A PERFECT SEASON FOR DREAMING
by Benjamin Alire Sáenz
illustrated by Esau Andrade Valencia
What do dreams mean? Are they visions from the past, or are they premonitions of something yet to happen, are they just a big mix rising up from all the delicious food you ate before you slept, or do they speak to you of your own mortality in a way that nothing else really can. And what’s a perfect season for dreaming—for Octavio Rivera it’s when he’s ninety-two.
And lucky for everyone who decides to read A Perfect Season for Dreaming, Octavio Rivera is a beautiful dreamer. And lately he has been visited by some very interesting dreams—dreams about piñatas that spill their treasures before him, revealing kissing turtles, winged pigs, hitchhiking armadillos and many more fantastic things! Octavio doesn’t tell anyone about his dreams, not the first night, not the second, not the next or the next or the next, but finally he can’t stand it anymore and he wants to tell someone so bad that his heart hurts. So he decides that the only one he can trust with his dreams, the only one who won’t make fun of him or excuse him for being too old or eating too much chorizo, the only one who will understand how beautiful dreams are is his young granddaughter Regina because she also has beautiful and fantastic dreams. So he tells her everything, and she exclaims:
“Oh, oh, oh! You are the most beautiful dreamer in the world, Tata Tabo! The most beautiful, beautiful dreamer in the world!”

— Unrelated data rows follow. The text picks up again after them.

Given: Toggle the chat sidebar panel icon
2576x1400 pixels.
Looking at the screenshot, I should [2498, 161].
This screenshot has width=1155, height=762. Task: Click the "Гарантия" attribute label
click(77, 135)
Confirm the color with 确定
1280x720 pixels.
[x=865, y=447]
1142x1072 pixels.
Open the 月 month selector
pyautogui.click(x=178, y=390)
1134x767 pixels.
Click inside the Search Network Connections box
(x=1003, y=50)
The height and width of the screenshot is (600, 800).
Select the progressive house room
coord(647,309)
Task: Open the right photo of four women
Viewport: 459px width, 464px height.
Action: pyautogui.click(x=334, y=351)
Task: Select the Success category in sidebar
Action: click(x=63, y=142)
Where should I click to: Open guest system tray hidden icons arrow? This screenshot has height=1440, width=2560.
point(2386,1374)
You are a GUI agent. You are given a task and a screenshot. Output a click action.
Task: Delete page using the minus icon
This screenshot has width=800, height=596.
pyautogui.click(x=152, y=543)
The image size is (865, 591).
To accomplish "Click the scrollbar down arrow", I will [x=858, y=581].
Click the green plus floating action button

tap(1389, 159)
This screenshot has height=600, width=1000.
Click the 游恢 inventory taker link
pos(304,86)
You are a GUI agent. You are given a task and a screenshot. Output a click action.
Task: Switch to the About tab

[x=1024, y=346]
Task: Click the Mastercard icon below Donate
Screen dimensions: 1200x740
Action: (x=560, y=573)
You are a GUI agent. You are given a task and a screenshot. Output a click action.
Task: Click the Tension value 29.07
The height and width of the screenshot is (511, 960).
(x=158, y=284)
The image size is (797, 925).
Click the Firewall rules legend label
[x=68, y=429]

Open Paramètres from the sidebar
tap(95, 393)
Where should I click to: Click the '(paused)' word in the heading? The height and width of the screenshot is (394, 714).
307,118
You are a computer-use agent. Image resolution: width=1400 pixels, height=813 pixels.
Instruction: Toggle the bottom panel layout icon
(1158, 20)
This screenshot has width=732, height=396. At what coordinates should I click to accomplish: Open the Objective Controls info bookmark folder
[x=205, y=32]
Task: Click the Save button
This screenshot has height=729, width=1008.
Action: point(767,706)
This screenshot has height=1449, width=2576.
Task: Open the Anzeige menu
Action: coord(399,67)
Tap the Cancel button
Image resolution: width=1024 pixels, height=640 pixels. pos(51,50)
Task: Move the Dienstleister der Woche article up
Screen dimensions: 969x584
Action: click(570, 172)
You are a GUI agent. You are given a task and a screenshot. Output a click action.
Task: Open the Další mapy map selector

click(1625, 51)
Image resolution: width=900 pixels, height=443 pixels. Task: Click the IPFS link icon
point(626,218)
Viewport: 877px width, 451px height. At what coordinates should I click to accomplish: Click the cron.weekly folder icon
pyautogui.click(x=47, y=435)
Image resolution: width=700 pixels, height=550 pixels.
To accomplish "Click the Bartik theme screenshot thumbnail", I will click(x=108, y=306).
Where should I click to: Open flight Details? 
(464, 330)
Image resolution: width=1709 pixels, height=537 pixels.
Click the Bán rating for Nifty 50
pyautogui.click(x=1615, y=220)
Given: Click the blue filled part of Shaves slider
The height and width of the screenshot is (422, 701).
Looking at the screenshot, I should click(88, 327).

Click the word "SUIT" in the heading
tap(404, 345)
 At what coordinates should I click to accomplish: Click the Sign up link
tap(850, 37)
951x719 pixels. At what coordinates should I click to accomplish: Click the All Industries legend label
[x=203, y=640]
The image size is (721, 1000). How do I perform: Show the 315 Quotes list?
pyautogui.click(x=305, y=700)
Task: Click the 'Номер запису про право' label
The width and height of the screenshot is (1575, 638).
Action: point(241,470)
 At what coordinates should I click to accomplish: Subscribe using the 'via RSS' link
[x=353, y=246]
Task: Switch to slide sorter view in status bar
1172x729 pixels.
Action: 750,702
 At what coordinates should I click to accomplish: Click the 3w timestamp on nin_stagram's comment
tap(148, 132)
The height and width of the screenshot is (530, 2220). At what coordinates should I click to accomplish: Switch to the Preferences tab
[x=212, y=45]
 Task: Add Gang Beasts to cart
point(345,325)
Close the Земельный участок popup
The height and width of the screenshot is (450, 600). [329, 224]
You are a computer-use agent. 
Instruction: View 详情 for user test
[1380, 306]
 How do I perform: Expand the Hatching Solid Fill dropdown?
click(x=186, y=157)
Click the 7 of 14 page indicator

And that sets Octavio Rivera free to enjoy one last lovely dream, a sky full of sweet and perfect hummingbirds calling his name over and over again…
Mexican Folk Art ABCs in Spanish & English
by K.B. Basseches / Cindy Weill
illustrated by Moisés & Armando Jiménez
Delicate hand-painted animals from Oaxaca lead little ones through a bilingual alphabet.
Every ABC book worth its cover price is bound to have bright colors and big letters. But not every ABC book has magical hand-carved animals to illustrate each letter. And very few alphabet books present those letters in more varieties than English! Very few alphabet books except ABeCedarios, that is! In this brightly colored book, the alphabet is presented in both Spanish and English and is illustrated with beautiful hand-carved alebrijes from the world renowned Jímenez family.
Oaxacan alebrijes and the Jimenéz family
Manuel Jimenéz is usually credited as being the father of the popular carved animals, often referred to as alebrijes because of their similarity with the fanciful papier mache sculptures popular in Mexico since the 1930s.
Jimenéz grew up in Arrazola, Oaxaca in Mexico and worked as a shepherd for many years. Alone in the wilderness tending his sheep, he began to carve animal figures from copal wood. According to ABeCedarios author K.B. Basseches, Jimenéz did what is natural for artists—he captured the spirit of what was around him. As a shepherd, that happened to be animals.
Jimenéz started to sell his wood carvings in the late 50s and by the late 60s was exhibiting in museums in Mexico and the U.S. However, the figures did not truly take off until the 80s, when Santa Fe décor and style became popular in the United States. The small, brightly colored figures complement the adobe and bright Mexican or Indian colors and patterns.
As people in Arrazola and surrounding regions saw the Jimenéz family’s success, they took up the art form too and the region became known for its wood carvings. Since the 1990s, this popularity has been the catalyst for an economic boom that has allowed Arrazola to develop health clinics, pave roads, build a church and plaza, construct sewers, and facilitate education for children.
The technique used to create alebrijes appears simple on the surface but requires an eye for form. The artisans will work with the natural form of copal wood pieces to shape particular figures. Using a machete, they cut off all the bark and trace out the figure. Then, using a smaller knife, they cut out all the body parts. The sculpture is left to dry in the sun for a week. As the wood dries in the sun, cracks are sanded and sealed. Finally, it is painted with acrylic paints. It takes approximately one week to create a single sculpture.
Although many families in Arrazola are now making their living or supplementing their income through woodcarving, author Cynthia Weill says that the animals created by the Jimenéz family are distinct: simple, clean, and sleek.